Kunjungan ini menjadi momentum penting untuk membangun komunikasi awal antara kepengurusan baru IAI Sulteng dengan Pemerintah Kota Palu. Ketua IAI Sulteng, Muhammad Saleh, menyampaikan komitmennya untuk bersinergi dan berkolaborasi dalam mendukung pembangunan serta penataan kota.
“Pak Wali Kota baru kembali menjabat sekitar dua bulan, begitu juga dengan saya yang baru dilantik. Karena itu, penting bagi kami untuk membangun komunikasi dan sinergi sejak awal,” ujar Muhammad Saleh.

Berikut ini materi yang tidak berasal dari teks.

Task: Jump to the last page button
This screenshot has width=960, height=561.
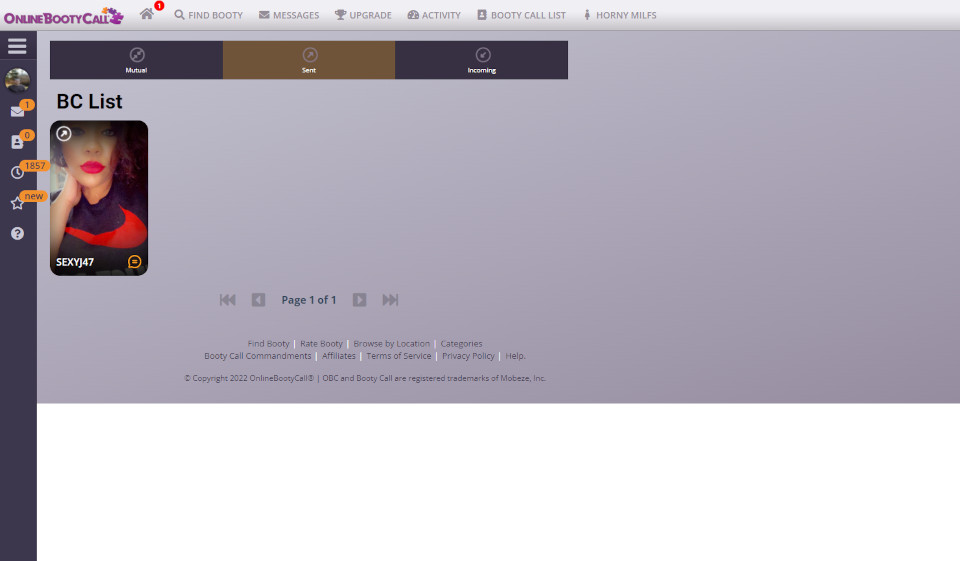Action: click(390, 300)
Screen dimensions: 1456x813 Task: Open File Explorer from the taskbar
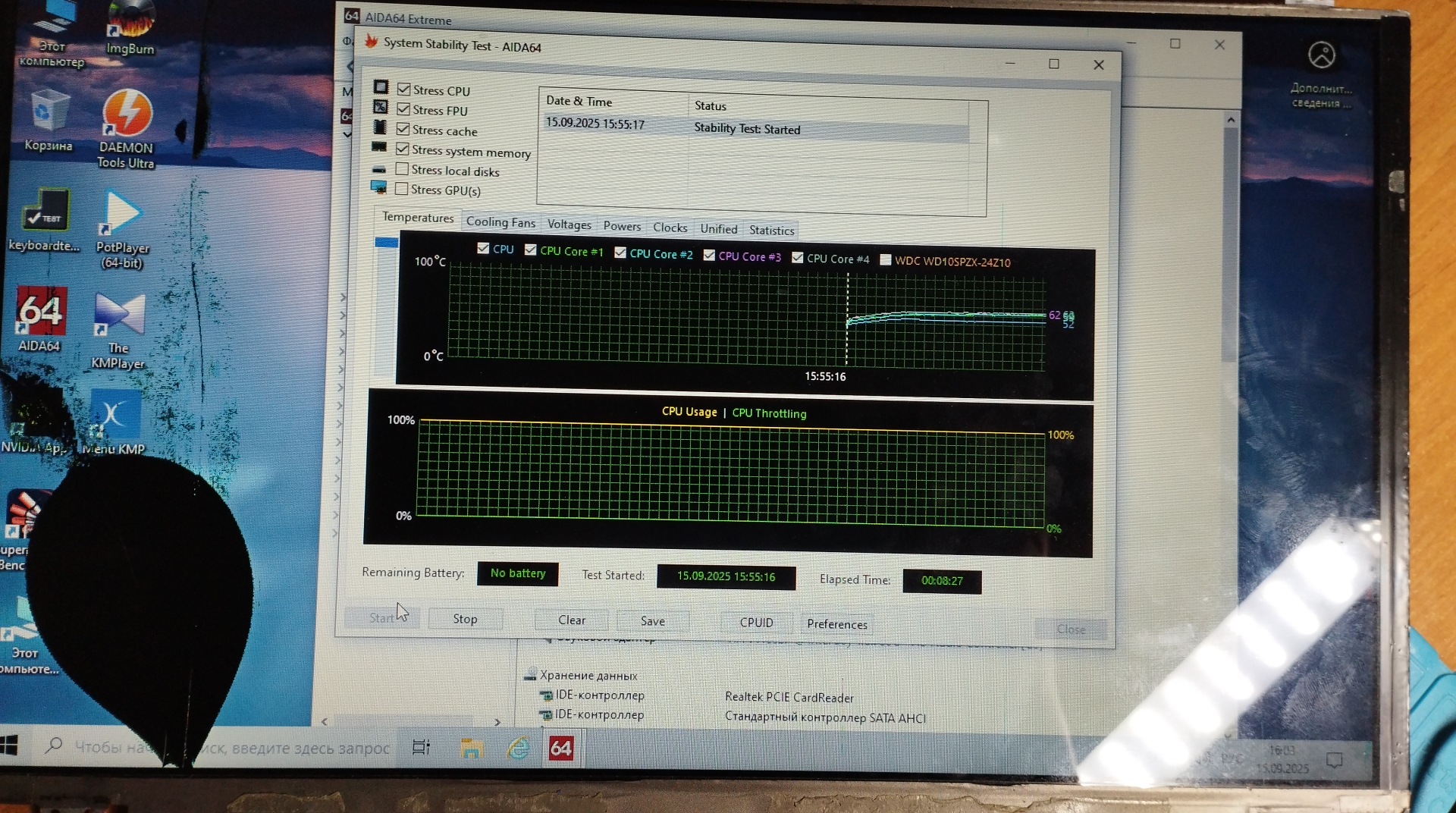[x=471, y=749]
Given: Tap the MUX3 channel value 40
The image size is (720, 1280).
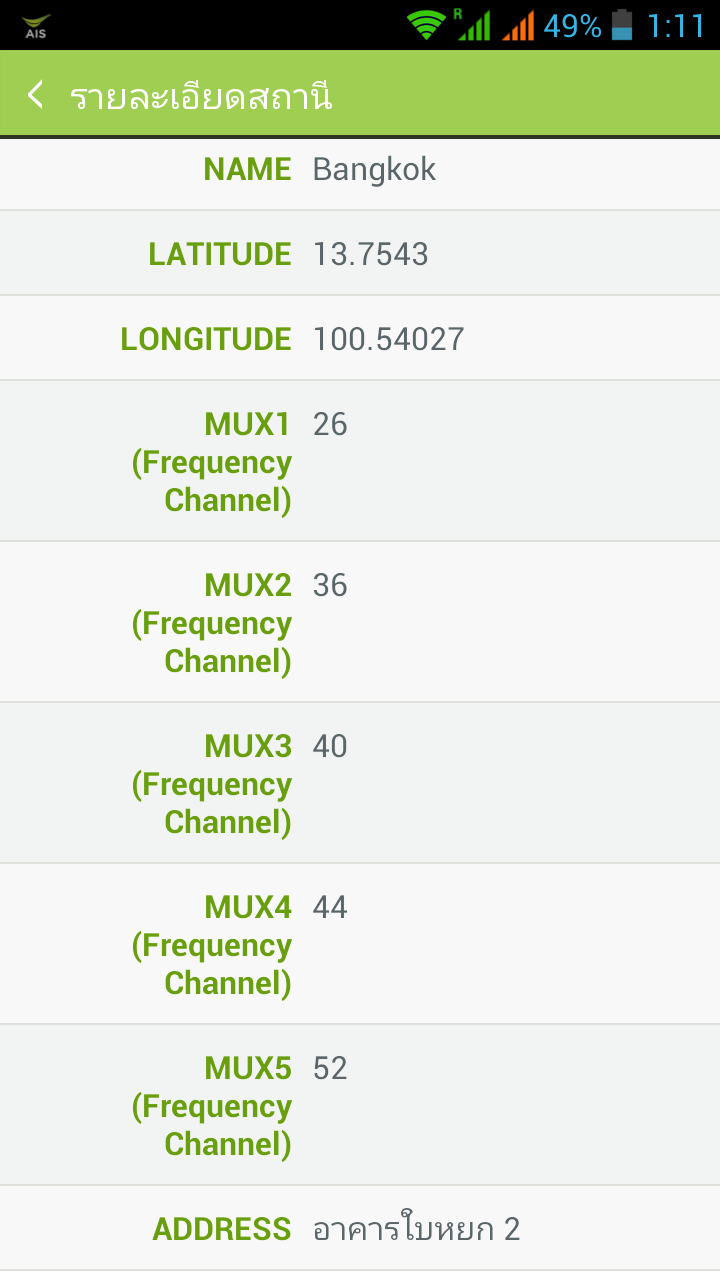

Menurutnya, dalam pertemuan tersebut Wali Kota Hadianto merespons positif dan menekankan perlunya aksi nyata dalam mendukung penataan kota. Bahkan, wali kota mendorong agar IAI Sulteng langsung bergerak tanpa menunggu mekanisme panjang seperti sayembara.
“Beliau menyampaikan agar kita langsung beraksi. Tidak perlu pakai sistem sayembara. Intinya, kita harus membangun sinergi dan kolaborasi yang konkret untuk kebaikan kota ini,” tambah Saleh.
Pertemuan ini menandai langkah awal kemitraan strategis antara IAI Sulteng dan Pemerintah Kota Palu, khususnya dalam menghadirkan perencanaan kota yang lebih terstruktur, estetis, dan berkelanjutan. Dengan sinergi ini, diharapkan wajah Kota Palu semakin tertata dan mampu mencerminkan identitas kota modern yang humanis.